This page will keep members informed about books on arts topics, concentrating on items of general interest.
If you’ve recently read something on the arts that you think would be of interest to members then please let us know, using the form lower down this page. We will use the information you provide to add more book recommendations to this page.
Tony Faber, Faber and Faber: The Untold Story. Faber and Faber, London, 2021.The author's superb lecture on the publishing house inspired me to buy the book. This is proving a magnificent insight into the literary world of the twentieth century including TS Eliot’s role in securing new young poets, such as Ted Hughes, novelists and playwrights, such as Tom Stoppard for Faber and Faber. It is in the form of letters between the writers and the firm as contracts and other things unfold.The book covers are period pieces (this was the ‘art’ part of the lecture) and some are reproduced in the book. The author writes little commentaries on proceedings, giving a personal viewpoint. What a treasure chest the archive there must be! If you enjoyed the lecture, try the book!
Laura Knight, The Magic of a Line, William Kimber & Co, London, 1965. This is the lively autobiography of Dame Laura Knight, RA. which charts her development as an artist, including her long and very happy marriage with Harold and their travels to learn their craft. The book has some fine line drawings which seem to represent the ‘magic’ of the book’s title. She devotes a chapter to her time in Nuremberg where she was sent by the War Office to record the trial.
Tristram Hunt, The Radical Potter: Josiah Wedgwood and the Transformation of Britain, Penguin Random House, 2021. A fascinating account of the growth of Josiah Wedgwood’s empire in The Potteries.
Mary Beard, Twelve Caesars: Images of Power from the Ancient World to the Modern, Princeton University Press, 2022. Mary Beard’s effervescent style makes this book joyous! It draws on her scholarship in the Classics to illuminate how the 12 Caesars have influenced art of all kinds, from statues to paintings, to prints and tapestries, as well as coins.
Loyd Grossman, An Elephant in Rome, Pallas Athene, 2021. A fascinating and readable book on Baroque Rome, with the emphasis firmly on Bernini and his relationships with the Pope, his sponsor and patron. The illustrations are magnificent.
Mariella Guzzoni, Vincent's Books, Thames and Hudson, 2021. An engrossing tour of Vincent's favourite authors, exploring the direct links between his art and the authors who inspired him. Lovely hardback edition, £19.95.

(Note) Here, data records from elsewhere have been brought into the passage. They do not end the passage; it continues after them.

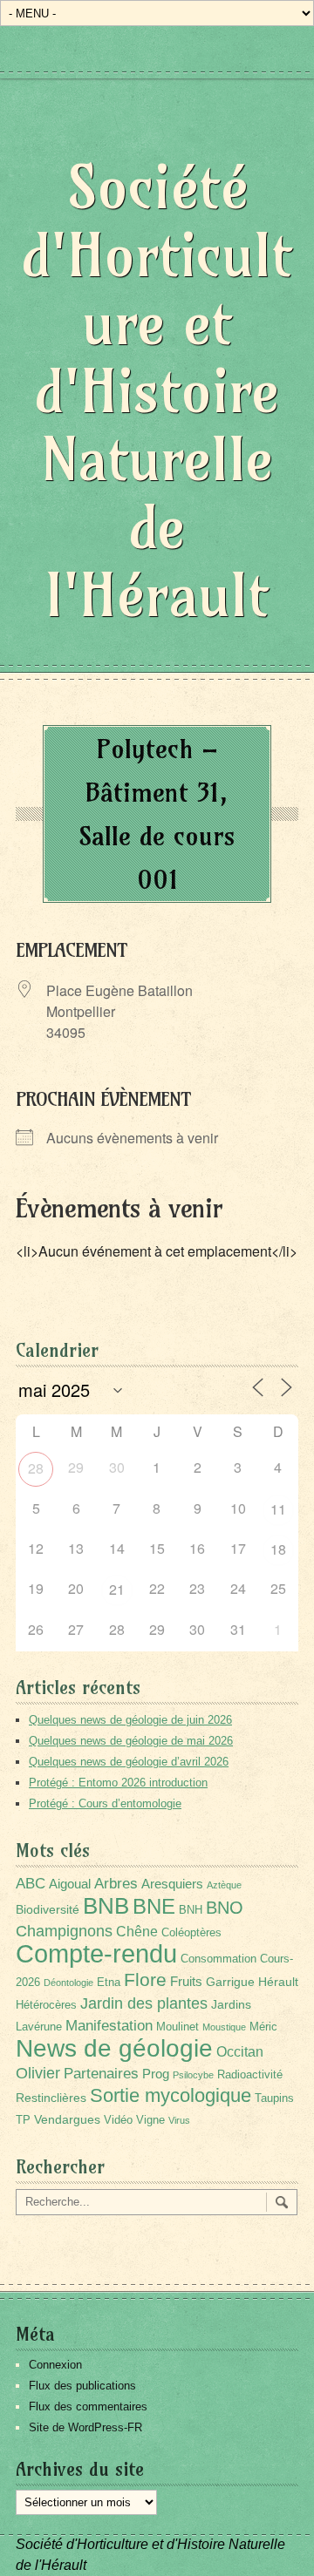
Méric (263, 2027)
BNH (190, 1910)
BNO (224, 1907)
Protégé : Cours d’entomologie (105, 1803)
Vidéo (118, 2120)
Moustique (224, 2027)
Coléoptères (191, 1933)
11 (278, 1509)
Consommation (218, 1959)
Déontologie (68, 1982)
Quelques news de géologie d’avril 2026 (129, 1761)
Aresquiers (172, 1883)
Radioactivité (250, 2075)
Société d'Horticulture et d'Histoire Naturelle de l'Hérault (157, 391)
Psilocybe (193, 2075)
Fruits (186, 1981)
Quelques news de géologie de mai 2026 (131, 1740)
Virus (179, 2120)
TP (23, 2120)
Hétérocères (46, 2005)
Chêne (137, 1931)
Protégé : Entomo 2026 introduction (118, 1782)
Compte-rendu (96, 1953)
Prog (155, 2073)
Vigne (150, 2120)
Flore (145, 1979)
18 (278, 1549)
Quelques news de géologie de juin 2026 (130, 1719)
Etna (108, 1982)
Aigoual (70, 1883)
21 (117, 1589)
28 (36, 1468)
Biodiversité (47, 1909)
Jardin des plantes (144, 2003)
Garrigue (230, 1982)
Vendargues (67, 2119)
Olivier (38, 2073)
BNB (106, 1906)
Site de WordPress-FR (85, 2427)
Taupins (274, 2098)
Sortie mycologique (170, 2095)
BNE (154, 1906)
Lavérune (39, 2027)
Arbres (116, 1883)
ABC (30, 1883)
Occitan (239, 2051)
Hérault (278, 1982)
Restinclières (51, 2098)
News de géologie (114, 2048)
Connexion (55, 2364)
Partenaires (101, 2073)
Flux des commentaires (88, 2406)
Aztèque (224, 1885)
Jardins (231, 2004)
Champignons (64, 1931)
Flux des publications (82, 2385)
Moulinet (177, 2027)
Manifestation (109, 2025)
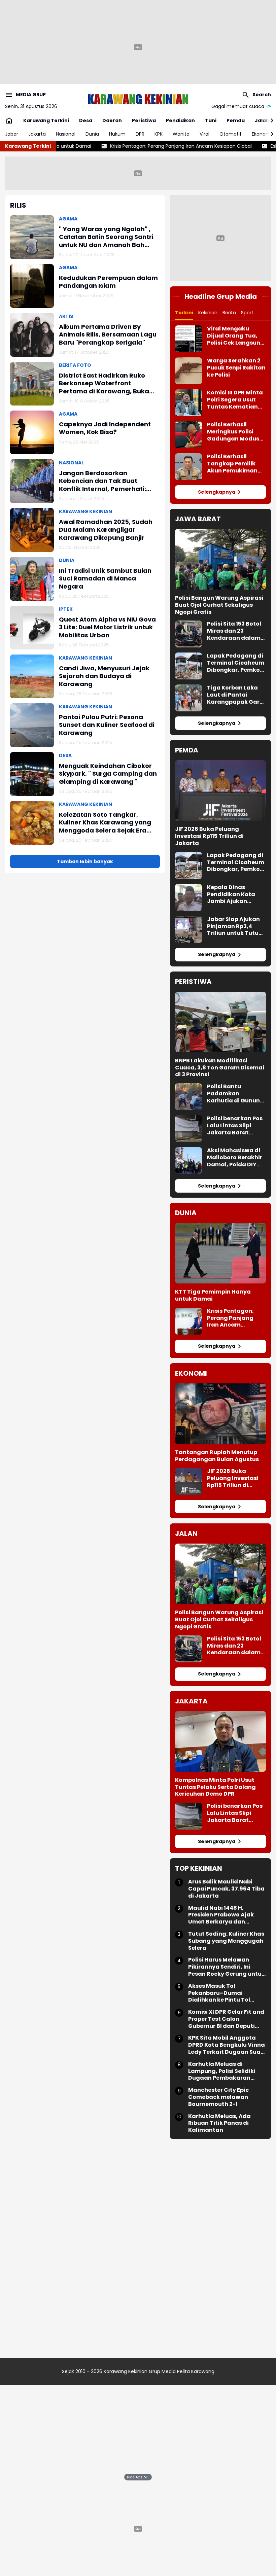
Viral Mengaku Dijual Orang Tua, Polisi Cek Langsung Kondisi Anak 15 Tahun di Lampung (235, 335)
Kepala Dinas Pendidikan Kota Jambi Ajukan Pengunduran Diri (232, 894)
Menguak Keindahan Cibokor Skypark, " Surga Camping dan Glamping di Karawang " (108, 773)
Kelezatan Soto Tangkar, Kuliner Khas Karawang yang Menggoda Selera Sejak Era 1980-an (105, 822)
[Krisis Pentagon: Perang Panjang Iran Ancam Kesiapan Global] (188, 1321)
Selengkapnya (216, 492)
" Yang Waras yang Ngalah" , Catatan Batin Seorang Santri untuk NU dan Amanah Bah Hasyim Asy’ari (106, 237)
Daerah (112, 120)
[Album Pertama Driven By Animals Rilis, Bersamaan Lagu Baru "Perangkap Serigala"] (32, 335)
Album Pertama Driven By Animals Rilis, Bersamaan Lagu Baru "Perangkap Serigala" (108, 334)
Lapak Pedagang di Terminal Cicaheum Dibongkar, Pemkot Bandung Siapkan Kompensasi (235, 662)
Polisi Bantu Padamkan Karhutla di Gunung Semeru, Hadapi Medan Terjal (235, 1093)
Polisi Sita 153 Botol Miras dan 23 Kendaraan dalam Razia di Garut (234, 631)
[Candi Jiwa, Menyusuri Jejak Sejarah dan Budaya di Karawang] (32, 676)
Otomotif (230, 134)
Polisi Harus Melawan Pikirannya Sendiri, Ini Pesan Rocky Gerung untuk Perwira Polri (226, 1966)
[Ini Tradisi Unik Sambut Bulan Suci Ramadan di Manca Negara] (32, 579)
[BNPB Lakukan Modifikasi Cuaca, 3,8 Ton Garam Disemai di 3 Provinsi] (220, 1022)
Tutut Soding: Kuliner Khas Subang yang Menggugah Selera (226, 1941)
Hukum (117, 134)
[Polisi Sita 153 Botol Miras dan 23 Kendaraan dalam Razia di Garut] (188, 634)
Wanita (181, 134)
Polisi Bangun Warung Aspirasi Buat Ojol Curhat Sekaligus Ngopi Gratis (219, 605)
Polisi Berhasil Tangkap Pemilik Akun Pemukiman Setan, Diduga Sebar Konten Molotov (232, 463)
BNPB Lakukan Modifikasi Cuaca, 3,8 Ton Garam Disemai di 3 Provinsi (219, 1067)
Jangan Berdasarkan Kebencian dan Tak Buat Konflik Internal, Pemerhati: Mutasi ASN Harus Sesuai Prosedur (102, 481)
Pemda (236, 120)
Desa (85, 120)
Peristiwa (144, 120)
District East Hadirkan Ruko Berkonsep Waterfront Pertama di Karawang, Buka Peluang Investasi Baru (104, 383)
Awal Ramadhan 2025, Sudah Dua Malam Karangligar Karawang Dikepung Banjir (105, 529)
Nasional (65, 134)
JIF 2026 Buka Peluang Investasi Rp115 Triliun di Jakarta (209, 836)
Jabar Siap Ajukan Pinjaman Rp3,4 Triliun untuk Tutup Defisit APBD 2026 (234, 926)
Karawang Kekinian (126, 2371)
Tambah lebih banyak (85, 861)
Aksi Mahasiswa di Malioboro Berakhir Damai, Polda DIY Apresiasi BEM (234, 1157)
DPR (140, 134)
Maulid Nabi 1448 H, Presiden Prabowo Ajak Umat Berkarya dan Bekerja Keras (221, 1915)
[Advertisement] (138, 171)
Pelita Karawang (195, 2371)
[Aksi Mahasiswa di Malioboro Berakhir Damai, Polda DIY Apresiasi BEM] (188, 1160)
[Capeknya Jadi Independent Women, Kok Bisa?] (32, 432)
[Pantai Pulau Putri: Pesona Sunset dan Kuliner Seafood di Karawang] (32, 725)
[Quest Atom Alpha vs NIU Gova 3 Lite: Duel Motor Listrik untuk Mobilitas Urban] (32, 627)
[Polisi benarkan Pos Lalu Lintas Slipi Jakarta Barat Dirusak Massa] (188, 1128)
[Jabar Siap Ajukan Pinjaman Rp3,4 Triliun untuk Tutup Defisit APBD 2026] (188, 929)
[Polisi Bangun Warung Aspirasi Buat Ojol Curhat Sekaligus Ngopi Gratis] (220, 559)
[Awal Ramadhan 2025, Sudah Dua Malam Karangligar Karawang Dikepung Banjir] (32, 530)
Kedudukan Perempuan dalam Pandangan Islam (108, 282)
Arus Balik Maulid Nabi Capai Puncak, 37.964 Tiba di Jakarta (226, 1888)
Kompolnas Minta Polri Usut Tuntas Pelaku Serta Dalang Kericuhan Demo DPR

Franny Moyle, The King’s Painter, the Life and Times of Hans Holbein, Head of Zeus Ltd, 2021. We have all seen Holbein’s pictures, and this is a very readable account of his life and work in the Tudor court of Henry VIII.
Stephen Hough, Rough Ideas: Reflections on Music and More, Faber and Faber, 2019. A hugely engaging collection of short essays on many aspect of performing classical music written by the great British pianist.
Suzanne Fagence Cooper, To See Clearly, Why Ruskin Matters, Quercus, 2019. Excellent follow up to our lecture by Suzanne on Ruskin. Very readable.
Cynthia Saltzman, Napoleon’s Plunder and the Theft of Veronese’s Feast, Thames and Hudson, 2021. Fascinating insight into how the Louvre acquired its art. The Veronese was prize Plunder but is now overlooked as it hangs opposite to the Mona Lisa. A well illustrated book.